> YOUR INSTRUCTIONS: The required output is the complete listing, copied word for word.
>>
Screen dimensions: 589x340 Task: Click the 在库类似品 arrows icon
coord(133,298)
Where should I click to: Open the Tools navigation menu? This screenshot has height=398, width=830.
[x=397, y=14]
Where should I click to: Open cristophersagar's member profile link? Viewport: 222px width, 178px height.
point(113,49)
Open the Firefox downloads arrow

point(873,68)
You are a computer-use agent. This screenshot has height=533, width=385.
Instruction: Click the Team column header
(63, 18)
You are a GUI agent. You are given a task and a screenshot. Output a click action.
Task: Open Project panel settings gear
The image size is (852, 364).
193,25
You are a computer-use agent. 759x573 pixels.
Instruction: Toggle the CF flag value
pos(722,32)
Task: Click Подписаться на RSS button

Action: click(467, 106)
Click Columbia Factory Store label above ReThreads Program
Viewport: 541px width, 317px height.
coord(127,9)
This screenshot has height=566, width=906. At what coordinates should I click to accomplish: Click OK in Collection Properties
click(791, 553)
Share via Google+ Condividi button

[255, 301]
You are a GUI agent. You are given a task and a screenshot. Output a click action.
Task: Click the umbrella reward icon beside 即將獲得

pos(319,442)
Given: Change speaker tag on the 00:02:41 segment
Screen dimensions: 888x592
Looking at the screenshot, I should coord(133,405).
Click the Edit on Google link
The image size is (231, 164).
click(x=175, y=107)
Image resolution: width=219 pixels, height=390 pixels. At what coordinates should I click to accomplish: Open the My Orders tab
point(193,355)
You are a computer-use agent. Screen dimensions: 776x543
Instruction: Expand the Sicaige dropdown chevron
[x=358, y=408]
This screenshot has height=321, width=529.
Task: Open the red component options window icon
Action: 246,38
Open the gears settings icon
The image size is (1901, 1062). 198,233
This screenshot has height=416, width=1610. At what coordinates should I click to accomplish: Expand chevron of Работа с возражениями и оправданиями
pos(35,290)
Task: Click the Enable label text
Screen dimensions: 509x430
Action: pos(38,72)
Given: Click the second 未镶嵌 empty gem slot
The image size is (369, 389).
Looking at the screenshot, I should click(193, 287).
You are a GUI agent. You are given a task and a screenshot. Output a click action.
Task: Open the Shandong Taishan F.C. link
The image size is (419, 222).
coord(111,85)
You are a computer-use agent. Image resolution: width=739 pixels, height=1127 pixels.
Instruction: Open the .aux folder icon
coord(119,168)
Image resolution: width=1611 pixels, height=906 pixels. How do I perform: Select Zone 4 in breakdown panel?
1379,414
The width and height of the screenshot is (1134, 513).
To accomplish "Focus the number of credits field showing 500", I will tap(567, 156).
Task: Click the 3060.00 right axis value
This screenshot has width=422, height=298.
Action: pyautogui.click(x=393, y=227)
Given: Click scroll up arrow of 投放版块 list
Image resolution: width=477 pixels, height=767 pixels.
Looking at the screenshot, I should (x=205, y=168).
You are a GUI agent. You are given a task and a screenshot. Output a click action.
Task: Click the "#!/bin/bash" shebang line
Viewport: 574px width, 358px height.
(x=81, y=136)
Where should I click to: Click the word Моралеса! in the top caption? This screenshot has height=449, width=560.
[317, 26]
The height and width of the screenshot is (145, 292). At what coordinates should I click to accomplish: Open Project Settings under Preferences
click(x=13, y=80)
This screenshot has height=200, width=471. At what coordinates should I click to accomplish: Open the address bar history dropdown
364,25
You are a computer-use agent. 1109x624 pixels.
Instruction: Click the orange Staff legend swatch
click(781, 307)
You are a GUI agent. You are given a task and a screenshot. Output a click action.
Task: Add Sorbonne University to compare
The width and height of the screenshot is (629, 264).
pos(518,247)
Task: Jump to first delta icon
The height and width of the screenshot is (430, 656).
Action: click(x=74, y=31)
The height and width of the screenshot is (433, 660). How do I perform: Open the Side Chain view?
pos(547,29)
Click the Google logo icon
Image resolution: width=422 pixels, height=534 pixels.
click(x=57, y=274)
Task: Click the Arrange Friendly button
<<
> OUTPUT:
Screen dimensions: 589x340 Task: Click the 在库类似品 arrows icon
coord(133,298)
Where should I click to: Open the Tools navigation menu? This screenshot has height=398, width=830.
[x=397, y=14]
Where should I click to: Open cristophersagar's member profile link? Viewport: 222px width, 178px height.
point(113,49)
Open the Firefox downloads arrow

point(873,68)
You are a computer-use agent. This screenshot has height=533, width=385.
Instruction: Click the Team column header
(63, 18)
You are a GUI agent. You are given a task and a screenshot. Output a click action.
Task: Open Project panel settings gear
The image size is (852, 364).
193,25
You are a computer-use agent. 759x573 pixels.
Instruction: Toggle the CF flag value
pos(722,32)
Task: Click Подписаться на RSS button

Action: click(467, 106)
Click Columbia Factory Store label above ReThreads Program
Viewport: 541px width, 317px height.
coord(127,9)
This screenshot has height=566, width=906. At what coordinates should I click to accomplish: Click OK in Collection Properties
click(791, 553)
Share via Google+ Condividi button

[255, 301]
You are a GUI agent. You are given a task and a screenshot. Output a click action.
Task: Click the umbrella reward icon beside 即將獲得

pos(319,442)
Given: Change speaker tag on the 00:02:41 segment
Screen dimensions: 888x592
Looking at the screenshot, I should coord(133,405).
Click the Edit on Google link
The image size is (231, 164).
click(x=175, y=107)
Image resolution: width=219 pixels, height=390 pixels. At what coordinates should I click to accomplish: Open the My Orders tab
point(193,355)
You are a computer-use agent. Screen dimensions: 776x543
Instruction: Expand the Sicaige dropdown chevron
[x=358, y=408]
This screenshot has height=321, width=529.
Task: Open the red component options window icon
Action: 246,38
Open the gears settings icon
The image size is (1901, 1062). 198,233
This screenshot has height=416, width=1610. At what coordinates should I click to accomplish: Expand chevron of Работа с возражениями и оправданиями
pos(35,290)
Task: Click the Enable label text
Screen dimensions: 509x430
Action: pos(38,72)
Given: Click the second 未镶嵌 empty gem slot
The image size is (369, 389).
Looking at the screenshot, I should click(193, 287).
You are a GUI agent. You are given a task and a screenshot. Output a click action.
Task: Open the Shandong Taishan F.C. link
The image size is (419, 222).
coord(111,85)
You are a computer-use agent. Image resolution: width=739 pixels, height=1127 pixels.
Instruction: Open the .aux folder icon
coord(119,168)
Image resolution: width=1611 pixels, height=906 pixels. How do I perform: Select Zone 4 in breakdown panel?
1379,414
The width and height of the screenshot is (1134, 513).
To accomplish "Focus the number of credits field showing 500", I will tap(567, 156).
Task: Click the 3060.00 right axis value
This screenshot has width=422, height=298.
Action: pyautogui.click(x=393, y=227)
Given: Click scroll up arrow of 投放版块 list
Image resolution: width=477 pixels, height=767 pixels.
Looking at the screenshot, I should (x=205, y=168).
You are a GUI agent. You are given a task and a screenshot. Output a click action.
Task: Click the "#!/bin/bash" shebang line
Viewport: 574px width, 358px height.
(x=81, y=136)
Where should I click to: Click the word Моралеса! in the top caption? This screenshot has height=449, width=560.
[317, 26]
The height and width of the screenshot is (145, 292). At what coordinates should I click to accomplish: Open Project Settings under Preferences
click(x=13, y=80)
This screenshot has height=200, width=471. At what coordinates should I click to accomplish: Open the address bar history dropdown
364,25
You are a computer-use agent. 1109x624 pixels.
Instruction: Click the orange Staff legend swatch
click(781, 307)
You are a GUI agent. You are given a task and a screenshot. Output a click action.
Task: Add Sorbonne University to compare
The width and height of the screenshot is (629, 264).
pos(518,247)
Task: Jump to first delta icon
The height and width of the screenshot is (430, 656).
Action: click(x=74, y=31)
The height and width of the screenshot is (433, 660). How do I perform: Open the Side Chain view?
pos(547,29)
Click the Google logo icon
Image resolution: width=422 pixels, height=534 pixels.
click(x=57, y=274)
Task: Click the Arrange Friendly button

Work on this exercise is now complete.